Over the years of teaching and operating various preschools, the question and statement above is what we’ve heard from many parents. While sitting down, writing, and reciting are all important to growth and development, play is equally important as well. The National Association for the Education of Young Children shares 10 important qualities that parents should know about learning through play:

1: Children learn various skills during play such as:

cognitive skills – like math and problem solving in a pretend grocery store
physical abilities – like balancing blocks and running on the playground
new vocabulary – like the words they need to play with toy dinosaurs
social skills – like playing together in a pretend car wash
literacy skills – like creating a menu for a pretend restaurant

2: Play helps children grow strong and healthy.
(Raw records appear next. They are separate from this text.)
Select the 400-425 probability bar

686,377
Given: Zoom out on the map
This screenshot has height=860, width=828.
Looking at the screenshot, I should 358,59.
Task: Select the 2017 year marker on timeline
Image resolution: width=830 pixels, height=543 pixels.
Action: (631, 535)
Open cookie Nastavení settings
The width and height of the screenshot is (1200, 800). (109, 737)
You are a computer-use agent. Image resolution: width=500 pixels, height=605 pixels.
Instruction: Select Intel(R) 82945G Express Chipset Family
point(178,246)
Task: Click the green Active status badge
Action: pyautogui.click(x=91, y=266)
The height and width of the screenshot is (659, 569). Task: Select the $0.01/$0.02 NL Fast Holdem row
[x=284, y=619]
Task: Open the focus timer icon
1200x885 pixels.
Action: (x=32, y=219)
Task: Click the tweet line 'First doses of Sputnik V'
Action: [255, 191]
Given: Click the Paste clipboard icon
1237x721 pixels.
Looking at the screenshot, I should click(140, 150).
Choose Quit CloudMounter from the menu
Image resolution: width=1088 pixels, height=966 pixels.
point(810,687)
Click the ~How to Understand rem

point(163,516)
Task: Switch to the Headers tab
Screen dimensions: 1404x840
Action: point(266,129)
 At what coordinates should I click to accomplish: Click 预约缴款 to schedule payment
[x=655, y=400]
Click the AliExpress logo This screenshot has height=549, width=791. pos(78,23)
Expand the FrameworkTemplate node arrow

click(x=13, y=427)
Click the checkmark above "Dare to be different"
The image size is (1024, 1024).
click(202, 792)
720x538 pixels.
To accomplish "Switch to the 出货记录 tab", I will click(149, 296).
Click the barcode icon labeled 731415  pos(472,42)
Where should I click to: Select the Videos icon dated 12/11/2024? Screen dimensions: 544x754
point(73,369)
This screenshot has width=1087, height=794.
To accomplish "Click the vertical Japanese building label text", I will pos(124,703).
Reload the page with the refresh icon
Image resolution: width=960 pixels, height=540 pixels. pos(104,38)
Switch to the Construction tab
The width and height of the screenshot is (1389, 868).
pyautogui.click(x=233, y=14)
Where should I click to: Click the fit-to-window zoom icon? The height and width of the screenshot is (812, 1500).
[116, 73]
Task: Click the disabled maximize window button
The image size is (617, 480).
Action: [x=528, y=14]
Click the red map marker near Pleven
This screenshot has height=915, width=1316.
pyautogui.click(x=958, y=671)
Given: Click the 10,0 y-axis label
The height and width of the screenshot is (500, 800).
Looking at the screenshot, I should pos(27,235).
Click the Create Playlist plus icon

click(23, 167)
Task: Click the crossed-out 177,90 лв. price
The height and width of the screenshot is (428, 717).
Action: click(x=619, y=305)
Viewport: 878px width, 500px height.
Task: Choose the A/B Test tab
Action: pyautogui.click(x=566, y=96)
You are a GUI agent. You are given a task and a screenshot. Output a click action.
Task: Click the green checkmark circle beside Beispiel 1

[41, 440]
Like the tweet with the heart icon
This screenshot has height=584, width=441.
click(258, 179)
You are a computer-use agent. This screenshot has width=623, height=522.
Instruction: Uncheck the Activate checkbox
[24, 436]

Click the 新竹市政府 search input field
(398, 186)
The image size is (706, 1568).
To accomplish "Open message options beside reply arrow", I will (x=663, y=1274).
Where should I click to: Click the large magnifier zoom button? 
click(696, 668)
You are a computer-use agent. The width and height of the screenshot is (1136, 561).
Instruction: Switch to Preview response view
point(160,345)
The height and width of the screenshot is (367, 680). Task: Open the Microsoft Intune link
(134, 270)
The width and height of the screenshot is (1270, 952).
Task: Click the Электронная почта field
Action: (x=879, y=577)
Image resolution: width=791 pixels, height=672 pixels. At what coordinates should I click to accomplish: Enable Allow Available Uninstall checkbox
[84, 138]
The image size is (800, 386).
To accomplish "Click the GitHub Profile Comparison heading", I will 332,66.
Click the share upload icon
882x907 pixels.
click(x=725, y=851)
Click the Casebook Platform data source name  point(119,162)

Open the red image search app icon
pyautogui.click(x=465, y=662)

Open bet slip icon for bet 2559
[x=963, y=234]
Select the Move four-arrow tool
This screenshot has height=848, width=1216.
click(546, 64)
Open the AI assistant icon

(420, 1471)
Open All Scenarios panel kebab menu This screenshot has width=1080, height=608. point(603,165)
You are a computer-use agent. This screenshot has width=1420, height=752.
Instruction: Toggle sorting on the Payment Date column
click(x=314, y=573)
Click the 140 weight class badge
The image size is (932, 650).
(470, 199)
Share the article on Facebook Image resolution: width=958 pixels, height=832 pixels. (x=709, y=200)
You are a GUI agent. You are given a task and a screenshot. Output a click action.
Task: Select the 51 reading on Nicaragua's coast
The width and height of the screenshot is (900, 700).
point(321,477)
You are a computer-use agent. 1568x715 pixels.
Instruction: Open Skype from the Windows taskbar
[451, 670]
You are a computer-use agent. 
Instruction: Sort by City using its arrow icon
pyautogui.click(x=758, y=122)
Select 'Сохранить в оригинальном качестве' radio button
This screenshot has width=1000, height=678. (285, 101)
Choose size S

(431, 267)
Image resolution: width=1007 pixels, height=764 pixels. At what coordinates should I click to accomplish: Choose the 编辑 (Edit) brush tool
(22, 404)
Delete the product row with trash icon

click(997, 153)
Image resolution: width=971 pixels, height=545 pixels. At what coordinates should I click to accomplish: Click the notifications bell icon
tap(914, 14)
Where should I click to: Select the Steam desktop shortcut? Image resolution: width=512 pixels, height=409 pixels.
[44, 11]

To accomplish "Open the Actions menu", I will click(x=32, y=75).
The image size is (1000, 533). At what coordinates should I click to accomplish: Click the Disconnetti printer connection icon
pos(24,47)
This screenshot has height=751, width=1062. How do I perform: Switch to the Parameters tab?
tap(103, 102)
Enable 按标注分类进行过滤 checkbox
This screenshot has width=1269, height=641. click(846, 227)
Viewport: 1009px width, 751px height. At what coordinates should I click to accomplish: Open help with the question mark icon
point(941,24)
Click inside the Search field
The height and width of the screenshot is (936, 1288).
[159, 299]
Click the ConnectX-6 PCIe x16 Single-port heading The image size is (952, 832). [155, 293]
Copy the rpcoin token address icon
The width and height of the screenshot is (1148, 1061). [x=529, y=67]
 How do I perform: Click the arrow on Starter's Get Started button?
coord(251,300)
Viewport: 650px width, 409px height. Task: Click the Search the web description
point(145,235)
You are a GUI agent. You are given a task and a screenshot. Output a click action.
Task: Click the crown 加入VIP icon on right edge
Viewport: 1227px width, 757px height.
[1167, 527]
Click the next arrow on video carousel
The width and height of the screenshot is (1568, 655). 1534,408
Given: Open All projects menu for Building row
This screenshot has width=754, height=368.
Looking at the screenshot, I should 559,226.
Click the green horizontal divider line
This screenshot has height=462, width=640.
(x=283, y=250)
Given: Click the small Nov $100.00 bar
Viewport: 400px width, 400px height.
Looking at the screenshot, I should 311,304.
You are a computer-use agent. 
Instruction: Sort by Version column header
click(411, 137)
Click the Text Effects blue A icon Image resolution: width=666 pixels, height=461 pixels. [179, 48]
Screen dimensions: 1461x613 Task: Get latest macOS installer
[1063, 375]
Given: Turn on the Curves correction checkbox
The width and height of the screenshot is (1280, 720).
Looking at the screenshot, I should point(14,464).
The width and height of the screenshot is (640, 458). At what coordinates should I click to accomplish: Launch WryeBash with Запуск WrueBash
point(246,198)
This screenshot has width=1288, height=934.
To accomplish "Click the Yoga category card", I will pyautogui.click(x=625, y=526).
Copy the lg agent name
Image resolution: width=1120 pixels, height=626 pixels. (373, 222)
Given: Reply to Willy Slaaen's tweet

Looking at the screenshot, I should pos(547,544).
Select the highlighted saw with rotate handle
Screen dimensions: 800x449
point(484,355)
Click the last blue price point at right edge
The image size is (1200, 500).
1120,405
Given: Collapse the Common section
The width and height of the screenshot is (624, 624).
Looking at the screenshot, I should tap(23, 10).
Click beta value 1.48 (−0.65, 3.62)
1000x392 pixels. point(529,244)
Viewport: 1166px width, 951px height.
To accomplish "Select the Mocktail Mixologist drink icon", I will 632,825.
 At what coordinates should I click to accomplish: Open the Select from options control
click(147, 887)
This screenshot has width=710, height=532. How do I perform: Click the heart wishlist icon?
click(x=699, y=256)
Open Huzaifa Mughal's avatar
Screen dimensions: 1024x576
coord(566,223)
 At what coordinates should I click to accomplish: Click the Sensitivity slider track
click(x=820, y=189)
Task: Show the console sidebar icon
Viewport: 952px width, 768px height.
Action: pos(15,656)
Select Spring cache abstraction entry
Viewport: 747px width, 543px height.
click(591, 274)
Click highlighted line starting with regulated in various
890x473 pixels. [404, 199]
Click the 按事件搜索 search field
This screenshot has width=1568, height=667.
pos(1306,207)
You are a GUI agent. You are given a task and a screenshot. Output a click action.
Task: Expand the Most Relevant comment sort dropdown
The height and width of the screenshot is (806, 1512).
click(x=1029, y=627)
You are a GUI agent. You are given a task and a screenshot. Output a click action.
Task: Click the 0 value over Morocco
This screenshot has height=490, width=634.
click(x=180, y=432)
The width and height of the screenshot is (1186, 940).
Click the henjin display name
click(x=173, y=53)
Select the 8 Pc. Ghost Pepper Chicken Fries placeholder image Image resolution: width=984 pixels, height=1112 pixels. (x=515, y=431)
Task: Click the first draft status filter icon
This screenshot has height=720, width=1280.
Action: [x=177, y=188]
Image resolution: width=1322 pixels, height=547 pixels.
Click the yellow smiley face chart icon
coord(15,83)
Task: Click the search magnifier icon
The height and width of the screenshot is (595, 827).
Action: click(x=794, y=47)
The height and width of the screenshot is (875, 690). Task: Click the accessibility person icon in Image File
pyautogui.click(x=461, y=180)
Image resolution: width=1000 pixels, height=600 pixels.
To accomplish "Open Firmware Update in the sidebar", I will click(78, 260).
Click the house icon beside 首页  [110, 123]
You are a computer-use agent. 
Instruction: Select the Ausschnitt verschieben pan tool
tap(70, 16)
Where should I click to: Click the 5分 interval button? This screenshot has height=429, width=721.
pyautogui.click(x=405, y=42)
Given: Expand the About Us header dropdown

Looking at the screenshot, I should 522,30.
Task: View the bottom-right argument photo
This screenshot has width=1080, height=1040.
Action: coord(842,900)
It also counteracts obesity issues facing many children today.

3: Play helps your children grow emotionally. It is joyful and provides an outlet for anxiety and stress.

4: Play is more than what meets the eye. Play is simple and complex. There are many types of play: symbolic, sociodramatic, functional, and games with rules-–to name just a few.

5: Make time for play. As parents, you are the biggest supporters of your children’s learning. You can make sure they have as much time to play as possible during the day to promote cognitive, language, physical, social, and emotional development.

6: Play and learning are not separate activities, they are intertwined. Think about them as a science lecture with a lab. Play is the child’s lab.

7: Enjoy the great outdoors. Remember your own outdoor experiences of building forts, playing on the beach, sledding in the winter, or playing with other children in the neighborhood. Make sure your children create outdoor memories too.

8: There’s a lot written literature and videos for families to view on children and play.

9: Trust your own playful instincts. Remember as a child how play just came naturally? Give your children time for play and see all that they are capable of when given the opportunity to be creative.

10: Play is a child’s context for learning. Children practice and reinforce their learning in multiple areas during play. It gives them a place and a time for learning that cannot be achieved through completing a worksheet. For example, in playing restaurant, children write and draw menus, set prices, take orders, and make out checks. Play provides rich learning opportunities and leads to children’s success and self-esteem.